Exercício proposto 1: Indique se cada afirmação concorda com o texto sobre as saídas de pesca: (a) os nomes dos participantes serão sempre divulgados; (b) situações destas passarão a ser publicadas de quando em quando; (c) este é o primeiro relato de situações ocorridas a bordo dos barcos GO Fishing. Responda sim ou não a cada uma e cite as palavras do texto que o decidem.

Texto apresentado:
####################
TEXTOS DE PESCA - GO Fishing: Factos e curiosidades de saídas de pesca (Brasil enjoado)

Faço-vos hoje o primeiro relato de situações ocorridas a bordo dos barcos GO Fishing. O que se pretende é apenas a descrição de factos pouco habituais, ou acontecimentos correntes, mas pouco “marinheiros”. Por total falta de interesse em ferir as susceptibilidades de alguém, serão por vezes omissos os nomes dos participantes e eventuais fotos de algumas situações. Noutros casos, não há sequer necessidade de qualquer reserva, pois são os próprios intervenientes que publicitam nas suas redes sociais as “peripécias” vividas, pelo que avançamos com tudo, aos pés juntos, …e sem medos. Vamos passar a publicar uma situação destas de quando em quando. Apertem os cintos!
####################
Dados fornecidos:
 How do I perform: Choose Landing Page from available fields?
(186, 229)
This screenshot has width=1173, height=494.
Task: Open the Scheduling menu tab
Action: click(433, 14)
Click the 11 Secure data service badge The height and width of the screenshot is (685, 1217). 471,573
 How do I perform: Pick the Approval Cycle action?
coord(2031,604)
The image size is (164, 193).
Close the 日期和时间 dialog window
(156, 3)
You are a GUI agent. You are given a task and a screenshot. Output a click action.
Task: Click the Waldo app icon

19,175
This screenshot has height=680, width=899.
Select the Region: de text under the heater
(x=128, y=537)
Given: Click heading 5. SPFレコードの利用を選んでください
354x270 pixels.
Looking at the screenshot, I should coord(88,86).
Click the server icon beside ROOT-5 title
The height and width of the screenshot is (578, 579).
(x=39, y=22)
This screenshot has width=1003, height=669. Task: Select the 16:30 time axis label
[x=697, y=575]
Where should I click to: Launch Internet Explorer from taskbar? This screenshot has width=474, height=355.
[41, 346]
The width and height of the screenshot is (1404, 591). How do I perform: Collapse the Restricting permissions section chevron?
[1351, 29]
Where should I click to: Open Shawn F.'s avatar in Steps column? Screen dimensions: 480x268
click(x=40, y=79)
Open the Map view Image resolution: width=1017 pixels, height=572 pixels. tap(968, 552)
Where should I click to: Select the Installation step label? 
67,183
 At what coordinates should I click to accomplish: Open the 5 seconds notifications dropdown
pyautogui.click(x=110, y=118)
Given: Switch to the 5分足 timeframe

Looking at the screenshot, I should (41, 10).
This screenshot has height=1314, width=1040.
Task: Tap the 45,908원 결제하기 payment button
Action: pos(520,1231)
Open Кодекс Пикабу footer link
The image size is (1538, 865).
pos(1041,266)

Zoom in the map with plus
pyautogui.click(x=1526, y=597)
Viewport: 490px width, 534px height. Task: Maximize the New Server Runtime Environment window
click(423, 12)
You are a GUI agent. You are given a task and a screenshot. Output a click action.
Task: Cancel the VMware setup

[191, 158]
####################
Exercício proposto 2: Transcreva sem qualquer alteração o trecho dos registos que vai da linha que contém "Click the 11" até ao fim dos registos, com ambas as extremidades incluídas.

Resposta completa 1:
(a) Não: "serão por vezes omissos os nomes dos participantes"
(b) Sim: "Vamos passar a publicar uma situação destas de quando em quando."
(c) Sim: "Faço-vos hoje o primeiro relato de situações ocorridas a bordo dos barcos GO Fishing."

Resposta completa 2:
Click the 11 Secure data service badge The height and width of the screenshot is (685, 1217). 471,573
 How do I perform: Pick the Approval Cycle action?
coord(2031,604)
The image size is (164, 193).
Close the 日期和时间 dialog window
(156, 3)
You are a GUI agent. You are given a task and a screenshot. Output a click action.
Task: Click the Waldo app icon

19,175
This screenshot has height=680, width=899.
Select the Region: de text under the heater
(x=128, y=537)
Given: Click heading 5. SPFレコードの利用を選んでください
354x270 pixels.
Looking at the screenshot, I should coord(88,86).
Click the server icon beside ROOT-5 title
The height and width of the screenshot is (578, 579).
(x=39, y=22)
This screenshot has width=1003, height=669. Task: Select the 16:30 time axis label
[x=697, y=575]
Where should I click to: Launch Internet Explorer from taskbar? This screenshot has width=474, height=355.
[41, 346]
The width and height of the screenshot is (1404, 591). How do I perform: Collapse the Restricting permissions section chevron?
[1351, 29]
Where should I click to: Open Shawn F.'s avatar in Steps column? Screen dimensions: 480x268
click(x=40, y=79)
Open the Map view Image resolution: width=1017 pixels, height=572 pixels. tap(968, 552)
Where should I click to: Select the Installation step label? 
67,183
 At what coordinates should I click to accomplish: Open the 5 seconds notifications dropdown
pyautogui.click(x=110, y=118)
Given: Switch to the 5分足 timeframe

Looking at the screenshot, I should (41, 10).
This screenshot has height=1314, width=1040.
Task: Tap the 45,908원 결제하기 payment button
Action: pos(520,1231)
Open Кодекс Пикабу footer link
The image size is (1538, 865).
pos(1041,266)

Zoom in the map with plus
pyautogui.click(x=1526, y=597)
Viewport: 490px width, 534px height. Task: Maximize the New Server Runtime Environment window
click(423, 12)
You are a GUI agent. You are given a task and a screenshot. Output a click action.
Task: Cancel the VMware setup

[191, 158]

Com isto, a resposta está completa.